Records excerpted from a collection

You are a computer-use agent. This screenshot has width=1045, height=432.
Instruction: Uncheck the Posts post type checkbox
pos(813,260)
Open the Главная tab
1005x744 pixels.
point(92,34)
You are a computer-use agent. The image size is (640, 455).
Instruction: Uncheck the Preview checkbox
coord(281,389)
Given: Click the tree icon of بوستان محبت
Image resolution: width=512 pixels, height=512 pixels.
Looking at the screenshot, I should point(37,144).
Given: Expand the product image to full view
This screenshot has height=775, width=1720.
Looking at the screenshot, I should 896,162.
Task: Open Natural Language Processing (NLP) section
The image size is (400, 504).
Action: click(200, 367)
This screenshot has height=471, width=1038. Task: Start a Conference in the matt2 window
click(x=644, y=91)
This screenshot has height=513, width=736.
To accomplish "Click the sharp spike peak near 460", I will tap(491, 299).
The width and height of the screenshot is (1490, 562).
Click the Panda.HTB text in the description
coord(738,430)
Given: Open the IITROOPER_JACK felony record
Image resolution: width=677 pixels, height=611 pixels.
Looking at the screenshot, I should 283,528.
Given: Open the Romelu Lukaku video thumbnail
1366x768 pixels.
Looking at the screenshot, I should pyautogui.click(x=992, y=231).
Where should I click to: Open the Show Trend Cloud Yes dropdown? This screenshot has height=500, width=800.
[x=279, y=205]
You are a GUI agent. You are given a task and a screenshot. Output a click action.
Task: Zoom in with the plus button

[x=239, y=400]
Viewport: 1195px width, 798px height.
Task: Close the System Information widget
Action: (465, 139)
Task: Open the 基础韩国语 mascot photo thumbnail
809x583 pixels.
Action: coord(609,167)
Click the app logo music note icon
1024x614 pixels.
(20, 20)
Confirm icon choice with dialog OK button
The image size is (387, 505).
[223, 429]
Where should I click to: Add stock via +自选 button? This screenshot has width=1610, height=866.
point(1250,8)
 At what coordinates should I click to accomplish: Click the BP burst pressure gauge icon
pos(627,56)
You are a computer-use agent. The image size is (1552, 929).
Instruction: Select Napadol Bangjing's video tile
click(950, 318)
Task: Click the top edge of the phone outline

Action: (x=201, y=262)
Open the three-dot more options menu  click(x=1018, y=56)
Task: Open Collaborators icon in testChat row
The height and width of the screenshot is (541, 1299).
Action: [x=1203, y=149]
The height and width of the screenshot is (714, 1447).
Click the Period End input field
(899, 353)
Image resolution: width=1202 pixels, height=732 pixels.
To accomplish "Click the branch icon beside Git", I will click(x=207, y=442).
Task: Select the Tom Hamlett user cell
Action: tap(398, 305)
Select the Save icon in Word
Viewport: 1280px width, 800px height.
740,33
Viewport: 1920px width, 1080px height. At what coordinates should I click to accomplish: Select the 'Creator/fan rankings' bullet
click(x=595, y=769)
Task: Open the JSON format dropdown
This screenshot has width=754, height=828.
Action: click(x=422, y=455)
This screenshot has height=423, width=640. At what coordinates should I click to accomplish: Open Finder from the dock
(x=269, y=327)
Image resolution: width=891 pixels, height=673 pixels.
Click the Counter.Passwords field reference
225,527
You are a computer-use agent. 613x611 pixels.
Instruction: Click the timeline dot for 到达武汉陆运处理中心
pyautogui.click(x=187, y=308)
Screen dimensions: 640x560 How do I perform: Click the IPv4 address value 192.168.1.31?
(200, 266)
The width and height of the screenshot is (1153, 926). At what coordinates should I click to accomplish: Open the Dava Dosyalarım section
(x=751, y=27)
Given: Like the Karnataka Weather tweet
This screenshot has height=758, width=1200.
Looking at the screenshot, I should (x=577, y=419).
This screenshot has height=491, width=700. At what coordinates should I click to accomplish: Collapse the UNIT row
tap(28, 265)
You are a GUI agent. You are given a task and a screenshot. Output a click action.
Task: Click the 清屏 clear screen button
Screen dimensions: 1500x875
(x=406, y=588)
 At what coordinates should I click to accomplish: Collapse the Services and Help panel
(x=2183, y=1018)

= YOUR GOAL =
Whenever a line above includes the string "thumbnail", copy it.

= SOLUTION FOR THIS PROBLEM =
Given: Open the Romelu Lukaku video thumbnail
Task: Open the 基础韩国语 mascot photo thumbnail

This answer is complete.